Could some1 revise this basic SQL core?
Much appreciated and you will spare some work to the plugin approver when i finally release Mmorpg, wich shouldnt be to long anymore.

Sincerely,
Striker07

Doodil · 06-03-2013 , 17:09 Re: Mmorpg - Mysql DB dev. questions

Well, it doesn't really affect your code yet, but you should definitely look into SQL-Injections. If you some when decide to save the players name in your database(to maybe show the highest ranked player or something) and you keep using this unsafe way to put data in your queries, any player might be able to drop all your database-tables or manipulate the data otherwise. This is especially important when your source code is publicly available and everyone can see all the table names and queries.

striker07 · 06-04-2013 , 15:28 Re: Mmorpg - Mysql DB dev. questions

what?, youre english is off in the details.

I'm not saving names in this sql core, not yet.
In the other levelcore i have a table of wich the primary key is a players steam id, in this table the players name is stored.

On what exactly should i look out for?

Doodil · 06-05-2013 , 11:34 Re: Mmorpg - Mysql DB dev. questions

its not off, I said when you somewhen decide to save something like this. It is bad practice to directly put variables into queries (using %s or whatever), especially when its user-data. Take a look into "prepared statements"
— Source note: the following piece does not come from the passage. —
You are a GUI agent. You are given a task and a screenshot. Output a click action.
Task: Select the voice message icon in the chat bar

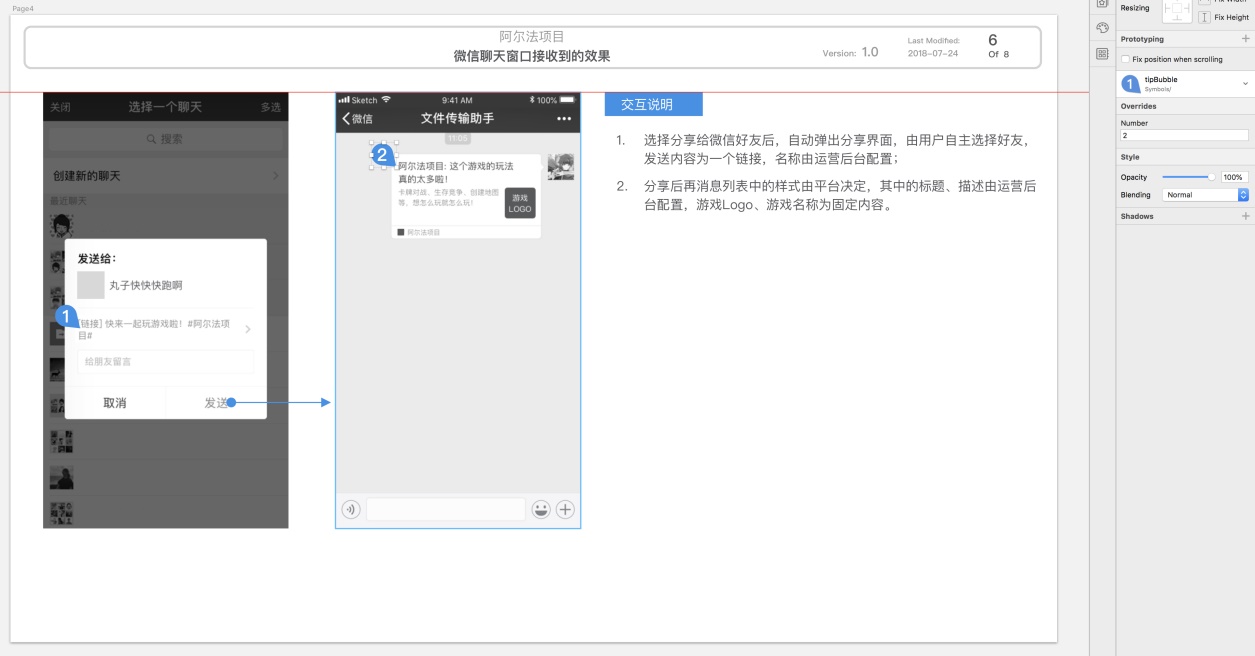click(348, 509)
asherkin · 06-05-2013 , 12:14 Re: Mmorpg - Mysql DB dev. questions

Quote:

Originally Posted by Doodil

its not off, I said when you somewhen decide to save something like this. It is bad practice to directly put variables into queries (using %s or whatever), especially when its user-data. Take a look into "prepared statements"

SourceMod doesn't supported threaded prepared statements, which pretty much makes them unusable.